A Educação Especial e o futuro

A valorização da educação é fundamental para o desenvolvimento da sociedade portuguesa e passa, entre outros aspetos, pela promoção de uma igualdade de oportunidades entre todos os que pretendem aceder ao sistema educativo.
Perante a diversidade de necessidades educativas especiais das crianças e jovens impõe-se que o Estado garanta uma oferta educativa capaz de responder a cada uma dessas necessidades de modo a que cada aluno tenha as melhores condições possíveis para a prossecução dos seus objetivos.
Ora, a Educação Especial é uma realidade complexa à qual o sistema educativo tem procurado dar as respostas mais adequadas a todos estes alunos quer no domínio legislativo quer no domínio técnico-pedagógico.

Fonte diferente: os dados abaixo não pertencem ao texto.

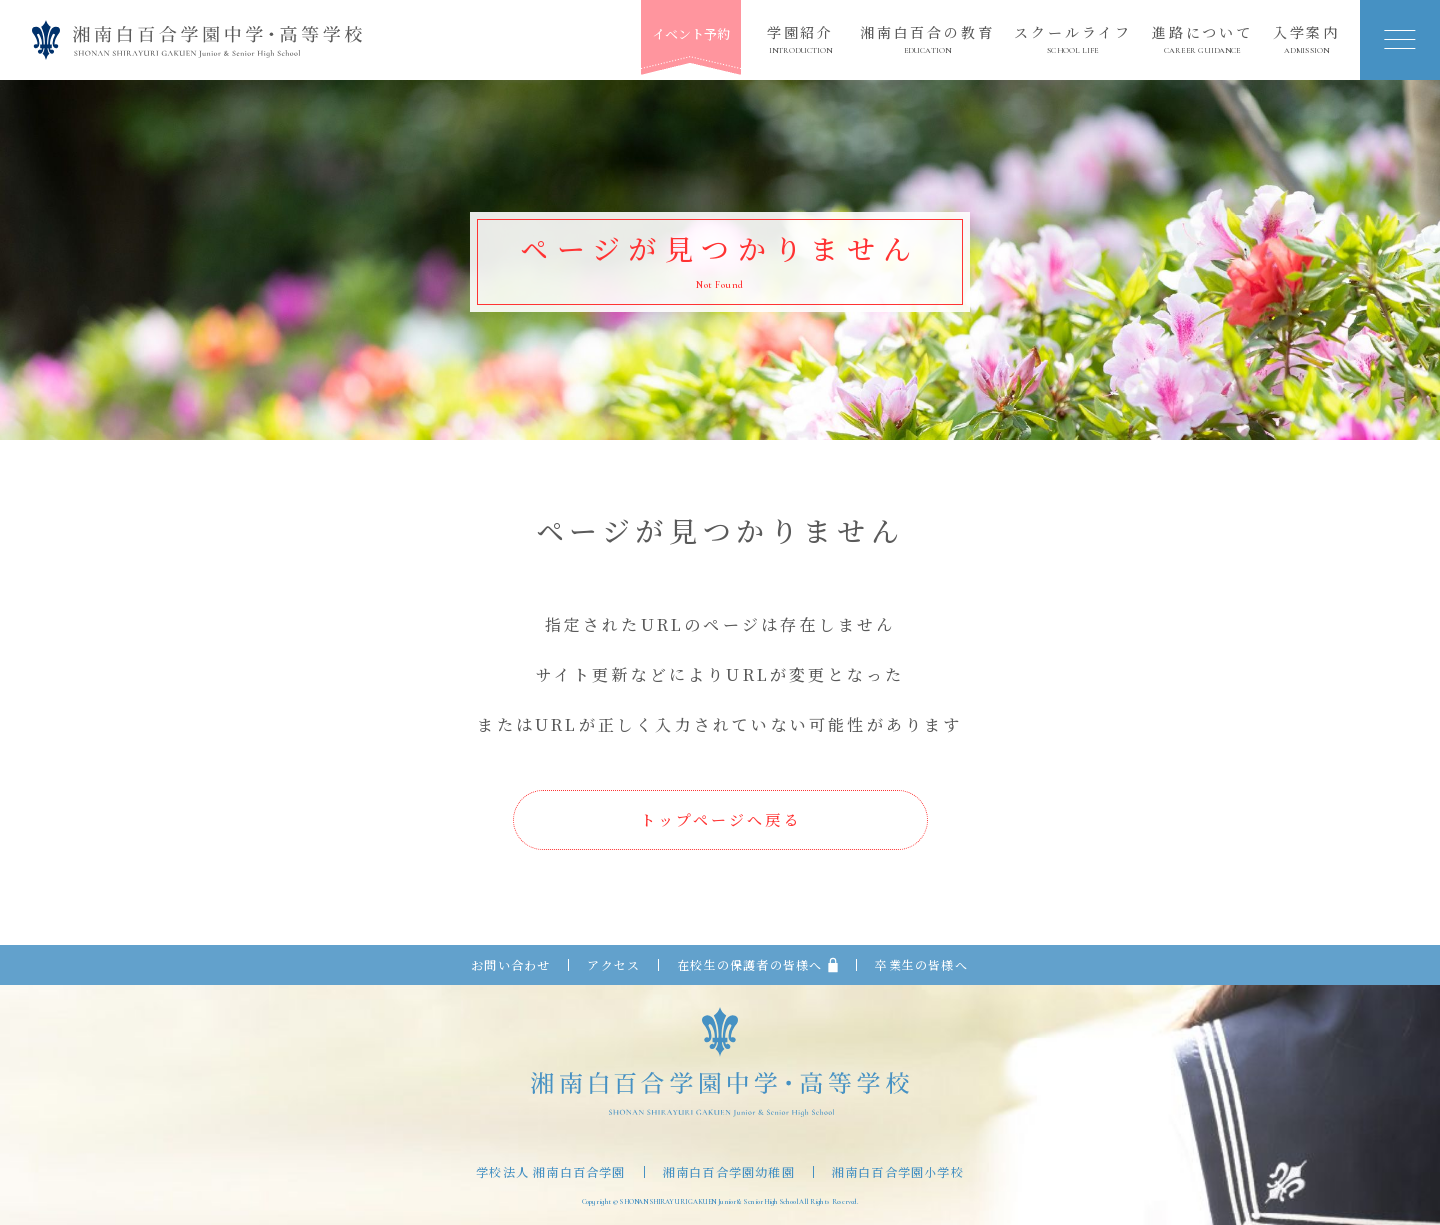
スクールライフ (1073, 39)
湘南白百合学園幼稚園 (729, 1172)
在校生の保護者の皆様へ (757, 965)
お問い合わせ (510, 965)
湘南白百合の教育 (927, 39)
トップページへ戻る (720, 819)
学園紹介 (800, 39)
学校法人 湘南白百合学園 (550, 1172)
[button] (1400, 40)
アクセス (613, 965)
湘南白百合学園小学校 (898, 1172)
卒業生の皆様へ (921, 965)
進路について (1202, 39)
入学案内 (1306, 39)
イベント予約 (691, 33)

Esta política educativa rege-se pelo diploma DL 3/2008 e por outros diplomas conexos que têm como seu primado a inclusão educativa e social destes destinatários
Na verdade, a escola inclusiva é uma realidade, contudo carece de ser adaptada de modo a responder não só ao alargamento da escolaridade até o 12.º ano, mas também para a inserção na vida ativa.
Todos sabemos que é na escola pública que se encontram grande parte dos alunos com NEE.

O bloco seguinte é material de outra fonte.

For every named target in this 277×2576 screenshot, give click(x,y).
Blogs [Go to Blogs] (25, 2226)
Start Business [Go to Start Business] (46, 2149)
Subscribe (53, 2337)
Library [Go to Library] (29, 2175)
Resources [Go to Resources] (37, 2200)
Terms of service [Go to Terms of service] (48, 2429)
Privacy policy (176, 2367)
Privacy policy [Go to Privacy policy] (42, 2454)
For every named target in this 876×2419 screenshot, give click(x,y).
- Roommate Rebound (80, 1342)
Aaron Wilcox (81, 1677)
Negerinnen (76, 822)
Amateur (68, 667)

Daí que, recentemente, o governo tivesse criado diplomas para dar resposta não só ao alargamento da escolaridade até ao 12.º anos, mas também aos alunos com dificuldades de aprendizagem que não estão abrangidos pelo DL3/2008.
Durante a anterior legislatura e na atual, foi criado um grupo de trabalho na área da Educação Especial, no âmbito Comissão Parlamentar de Educação, com o objetivo de avaliar a eficácia da legislação vigente nesta área.

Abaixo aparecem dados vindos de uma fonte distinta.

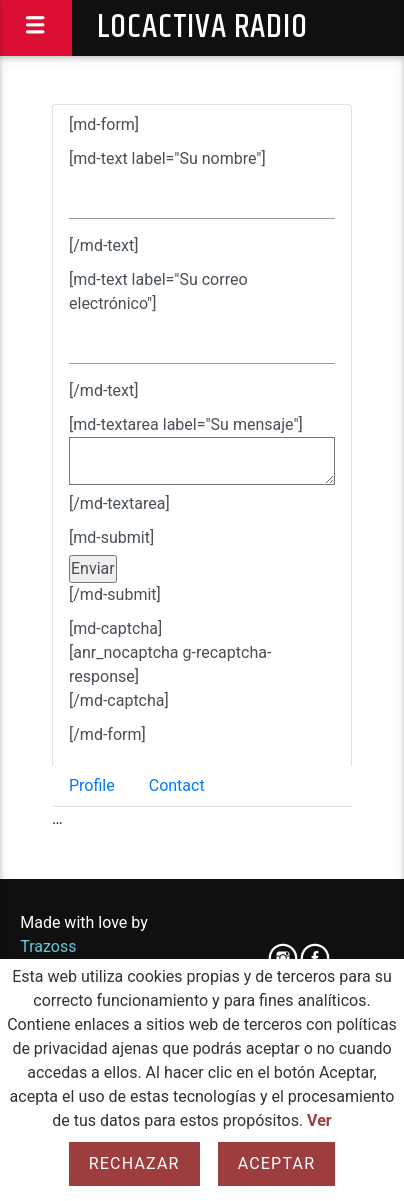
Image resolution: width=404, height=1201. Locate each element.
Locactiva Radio (202, 27)
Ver (319, 1120)
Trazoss (48, 946)
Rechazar (134, 1163)
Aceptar (277, 1163)
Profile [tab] (92, 785)
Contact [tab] (177, 785)
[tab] (202, 435)
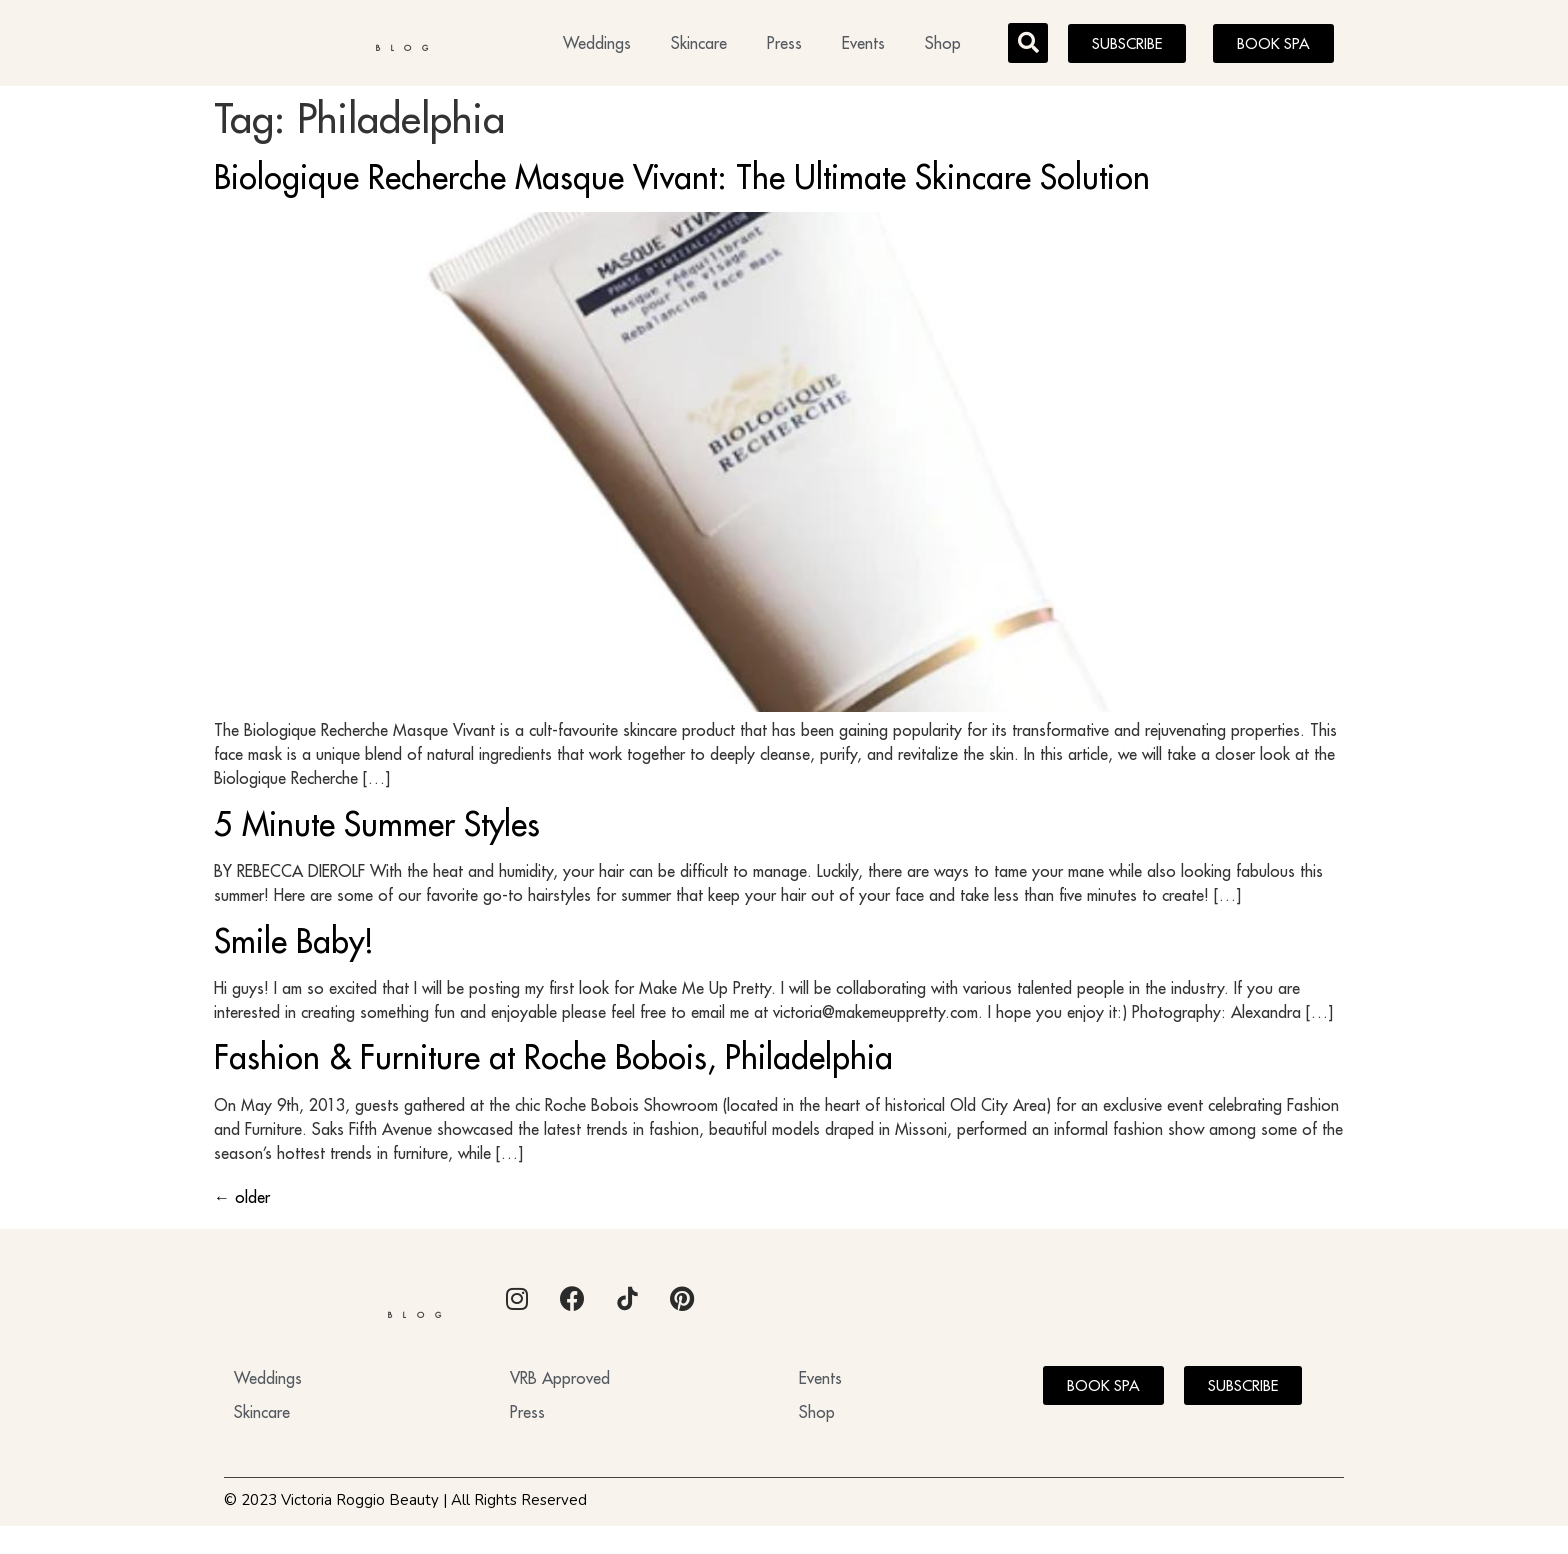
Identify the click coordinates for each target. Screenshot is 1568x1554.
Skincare (699, 46)
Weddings (597, 46)
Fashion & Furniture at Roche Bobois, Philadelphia (553, 1063)
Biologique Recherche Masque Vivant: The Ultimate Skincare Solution (682, 183)
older (242, 1203)
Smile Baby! (294, 946)
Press (784, 46)
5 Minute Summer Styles (377, 830)
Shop (943, 46)
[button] (1028, 46)
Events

Apraz dizer que os contributos recebidos neste grupo, quer em conferências, quer em audições, audiências e vistas a instituições, nesta área, contribuíram para sensibilizar o Ministério de Educação para esta problemática da Educação Especial.
Perante as várias interpelações, deste grupo de Trabalho, na Comissão Parlamentar de Educação, o Senhor Ministro e Educação anunciou que ira criar, a nível ministerial um grupo de trabalho incumbido de avaliar o quadro normativo regulador da Educação Especial e de todas as dimensões envolvidas…
A promessa foi cumprida. No passado dia 15 de janeiro, foi publicado o despacho n.706-C/2014 que cria o grupo específico de trabalho com a missão de desenvolver um estudo de revisão desta legislação.
É de realçar que este mesmo despacho é interministerial dado que o Ministério do Emprego da Solidariedade e Segurança Social também está incluído.
É minha convicção de que iremos ter um quadro normativo mais adequado à escolaridade obrigatória e que irá, certamente, dar uma melhor resposta para a inserção na vida ativa destes jovens.